Additionally, I’m curious about how companies like OpenAI and Meta train their models using text from the internet.

One more question (I know I’m asking a lot): how can I speed up training a text classifier model on a dataset with 441k rows?

Apologies for any mistakes; English isn’t my native language (I speak French).

1 Like

That bot thing was a disaster.
If you’re not sure about the category, it’s fine to use ‘Beginners’. I’ve never really paid attention to the category…
I don’t know the details of the LLM training, so I’ll get someone else. @not-lain You’re probably the right person for this question.

1 Like

Hi @Bigfoot302
this blogpost might interest you :

Additionally, I’m curious about how companies like OpenAI and Meta train their models using text from the internet.

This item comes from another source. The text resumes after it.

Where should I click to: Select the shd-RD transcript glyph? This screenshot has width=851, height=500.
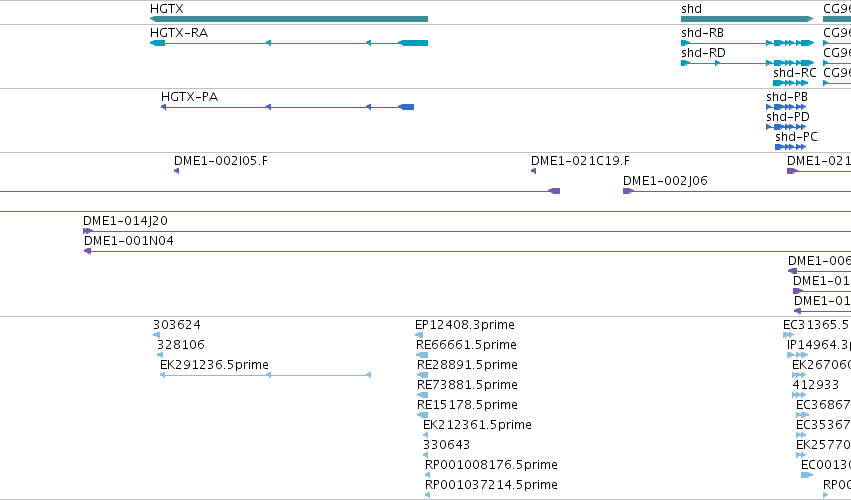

these companies train their AI models on 2 to 3 steps :

  1. pretraining : feeding the AI vast amounts of text data (ie wikipedia, math, poems, facts, …) just to teach the AI how to talk and some common general knowledge
  2. instruction tuning : in here we examples of conversations to the AI to teach it how to reply to instructions or conversations, this also helps to teach the AI when to stop talking instead of generating a long paragraph (example when I say Hi i expect the AI to say Hello instead of creating an wikipedia like reply, a bad example of a reply without finetuning is the following Hi is a word people use to greet each other ...
  3. preferance optimization and further enhancements

One more question (I know I’m asking a lot): how can I speed up training a text classifier model on a dataset with 441k rows?

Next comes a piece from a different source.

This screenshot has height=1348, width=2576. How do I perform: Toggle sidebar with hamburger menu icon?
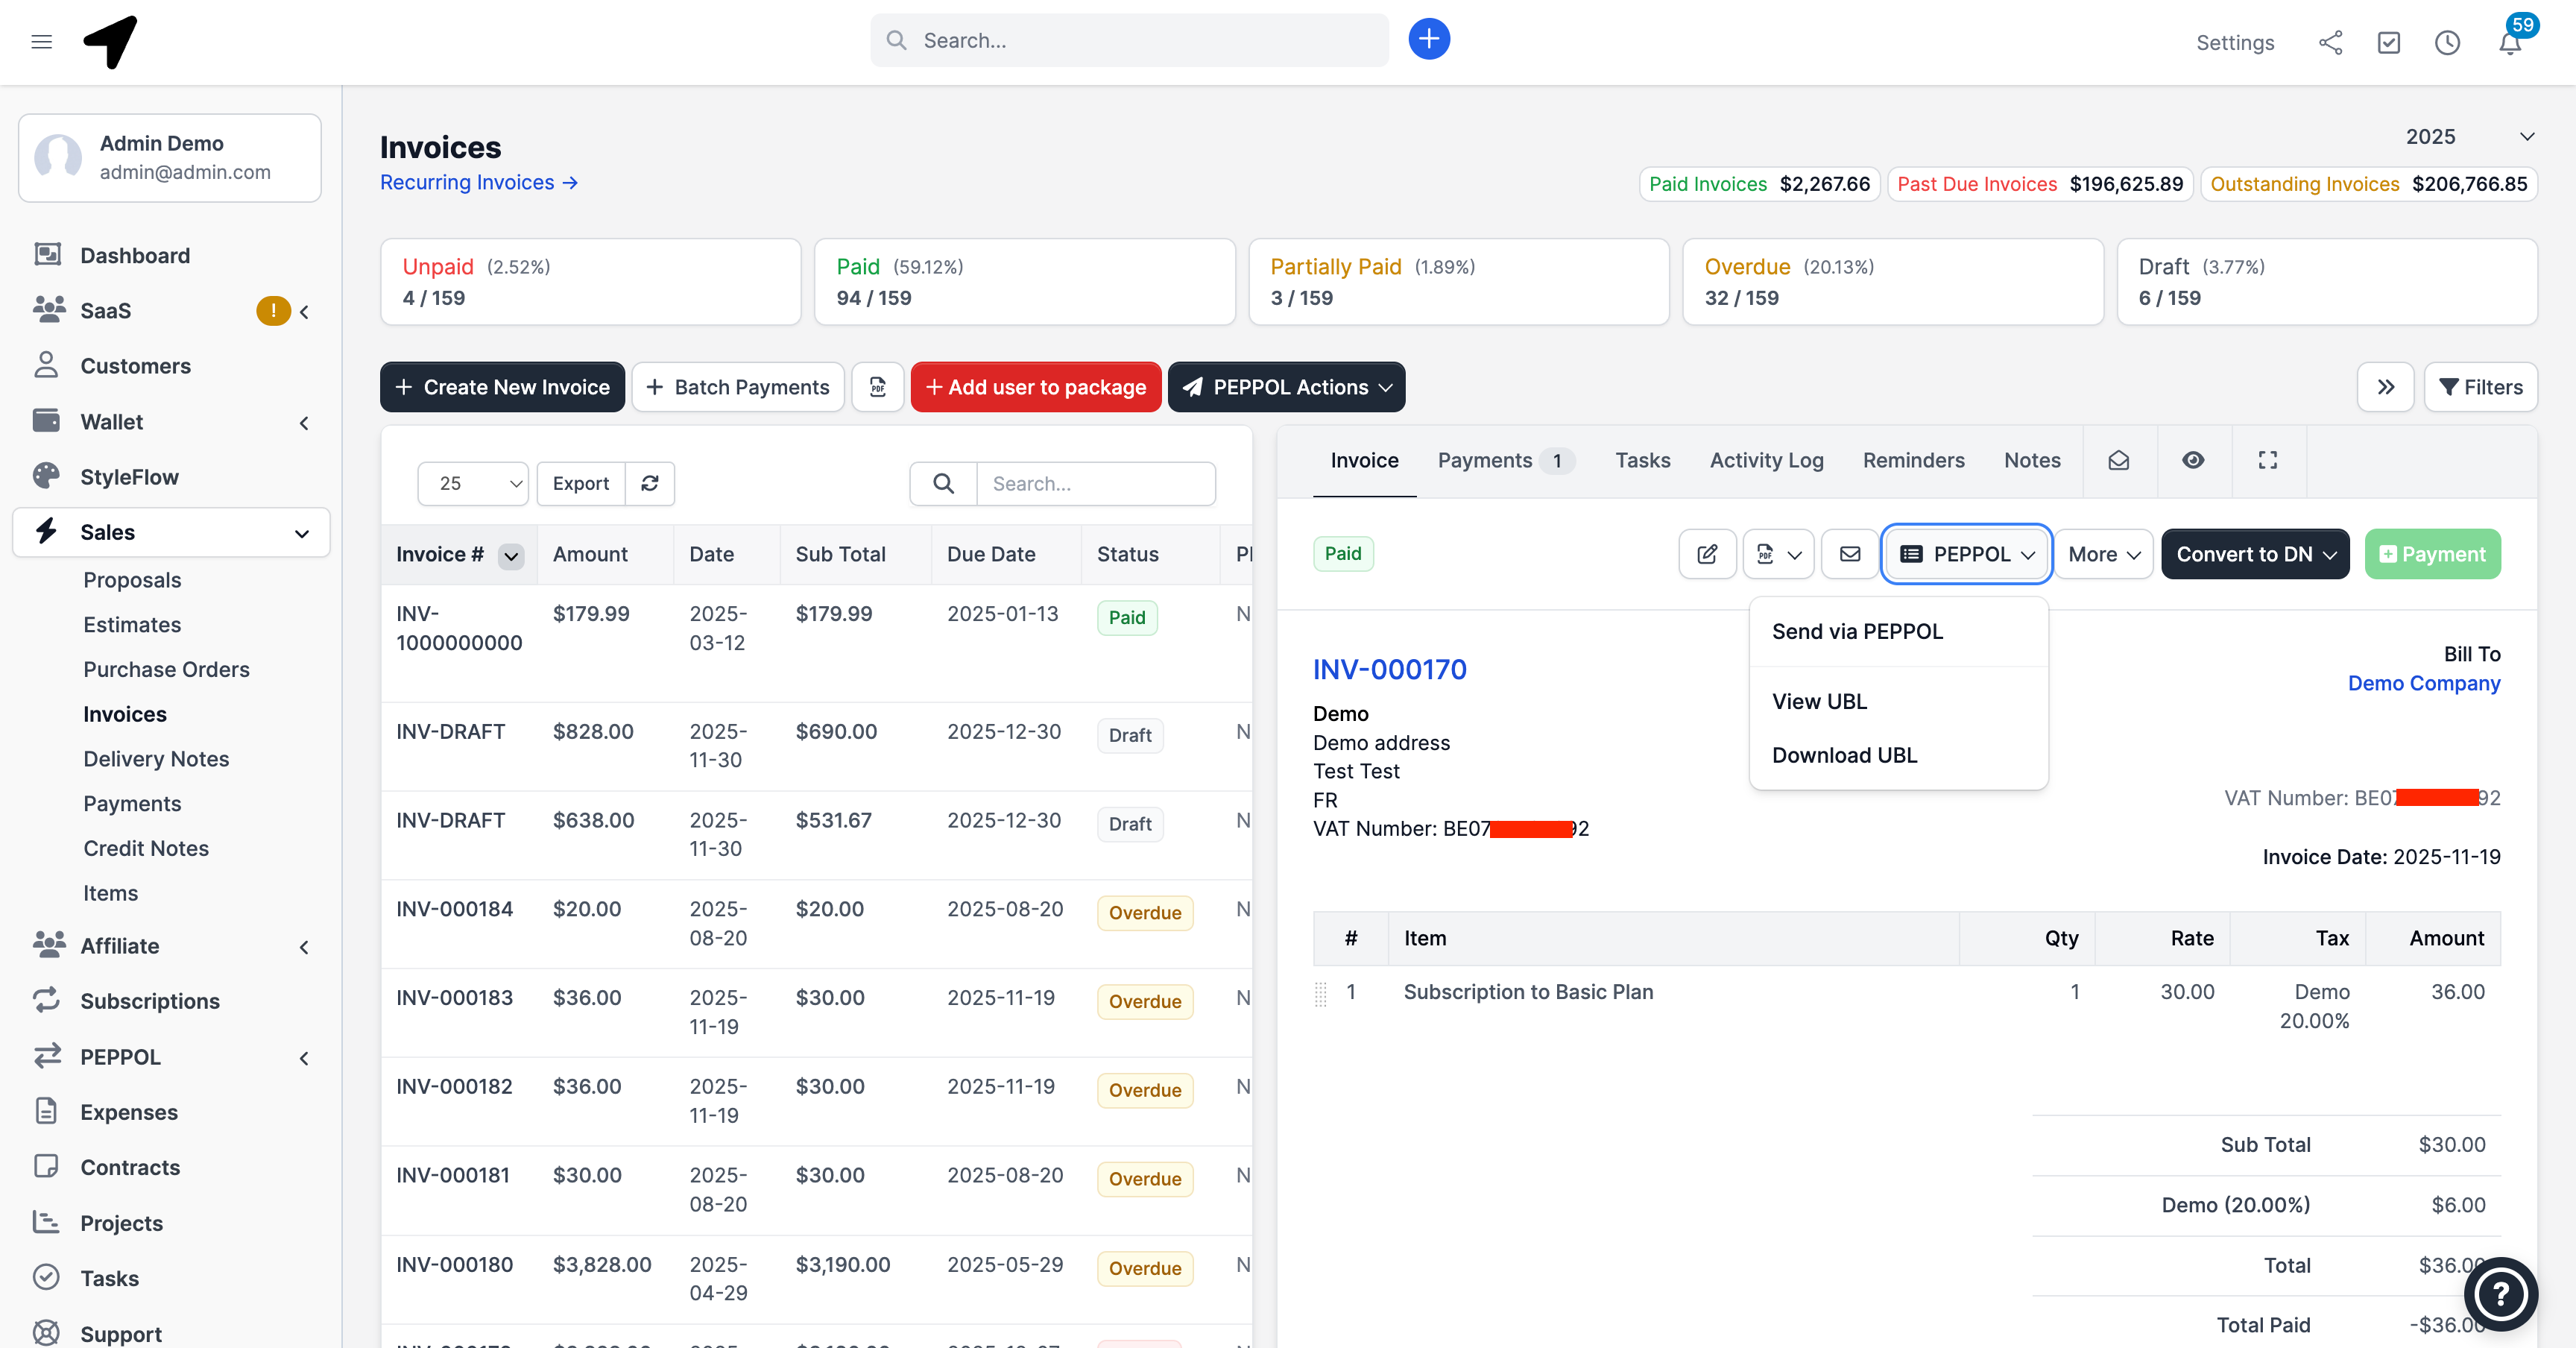pos(41,42)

I would say get a big GPU and increase the batch size, else get multiple GPUs and setup multiple GPU parallelism, the second method is a bit complex, so try to research more about it in advance or use the trainer API (already used in the blogpost above) which comes with multiple GPU support by default.

Hope this helps

2 Likes

Thank you for the reply.

How can I “feed” a model with text? As far as I know, when training a model, I need input_ids and attention_mask for the inputs and labels for the outputs. However, I don’t see how it’s possible to train a model using just text.

Edit: I see that if I leave the input blank and put the text I want in the output, it works.